Abian mendengus, merasa kesal juga karena Agnia tidak kunjung memasuki mobilnya. “Hanya mencari kesibukan,” jawab Abian seadanya.
Meskipun masih dilanda perasaan aneh karena sikap Abian, tak urung Agnia akhirnya tetap memasuki mobil pria itu. Setelah Abian menutup pintu, dia memutari mobil sebelum masuk dan duduk di kursi kemudi.
Perjalanan memakan waktu hampir satu setengah jam, dan Agnia rasanya sudah lelah karena terus duduk di kursi mobil Abian. Namun untung saja mobil itu sudah berhenti di depan sebuah bangunan cukup besar, dengan plang nama bertuliskan.
...Panti Asuhan Tiara Kasih....
Agnia memperhatikan itu dengan wajah sumringah. Anak-anak kecil yang sedang bermain di halaman langsung merasa penasaran dengan kedatangan seseorang. Namun saat Agnia keluar dari mobil, senyum lebar anak-anak tercetak jelas. Suara imut mereka terdengar memanggil namanya. Agnia berjongkok sembari merentangkan tangan hanya untuk mendapati tubuh mungil itu sudah membrondonginya dengan pelukan hangat.

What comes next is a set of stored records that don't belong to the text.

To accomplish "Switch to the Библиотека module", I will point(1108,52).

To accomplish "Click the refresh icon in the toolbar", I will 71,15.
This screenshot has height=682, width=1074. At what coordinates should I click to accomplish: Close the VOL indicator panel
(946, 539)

“Gimana keadaan kalian, semuanya sehat, kan?” kemudian riuh suara menyahut pertanyaan Agnia terdengar, mereka membalas, “Sehat!” Hanya untuk membuat Agnia tertawa karenanya.

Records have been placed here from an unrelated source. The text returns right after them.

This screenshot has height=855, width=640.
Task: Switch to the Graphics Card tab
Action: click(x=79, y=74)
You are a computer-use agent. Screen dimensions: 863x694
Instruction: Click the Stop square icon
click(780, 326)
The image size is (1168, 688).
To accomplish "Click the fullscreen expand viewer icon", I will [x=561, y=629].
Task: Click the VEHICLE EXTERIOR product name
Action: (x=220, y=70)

Pelukan itu terlepas, Agnia masih belum melunturkan senyum dari bibirnya. “Alhamdulillah, Kakak bawa hadiah, loh, buat kalian. Bentar ya.” Agnia lantas berdiri setelah mendengar sorakan, ‘hore’ dari anak-anak itu.
Abian yang saat itu menatap interaksi Agnia dengan anak panti hanya memasang wajah tanpa ekspresi meskipun sebenarnya hatinya ikut menghangat.
“Bisa bantu aku keluarkan barang-barangnya?” tanya Agnia dengan nada memohon. Melihat Abian mengangguk kemudian berjalan ke arah bagasi membuat Agnia tersenyum. Dia mengikuti langkah Abian, membantu mengeluarkan makanan dan beberapa hadiah untuk anak-anak panti.
“Ini ada makanan dan hadiah buat kalian, coba sekarang baris dulu, yah,” usul Agnia, anak-anak itu serentak mengangguk dan mulai membentuk barisan memanjang. “Yang rapi, ya. Awas, jangan saling dorong nanti ada yang jatuh,” katanya memperingati, saat melihat beberapa anak saling mendorong.
Kemudian Agnia membagikannya, terdengar kata, “Terima kasih, Kak Agnia.” Dari mereka, dan Agnia hanya mengangguk sambil sesekali menepuk pucuk kepala anak-anak itu.
Itu berlangsung tidak terlalu lama, setiap anak sudah mendapatkan bagiannya. Agnia kemudian tersenyum saat Ibu panti baru saja menghampirinya dengan senyum tidak kalah menyenangkan.
Ibu panti kemudian menatap pada anak-anak itu dengan sorot mata yang begitu lembut. “Anak-anak, main dulu di tempat lain, ya. Biarin Kak Agnia istirahat dulu.” Kemudian Anak-anak itu menurut dan memberikan ruang untuk para orang dewasa berbicara.
“Sudah lama sampai di sini?” tanya Ibu panti saat sudah sampai di hadapan Agnia.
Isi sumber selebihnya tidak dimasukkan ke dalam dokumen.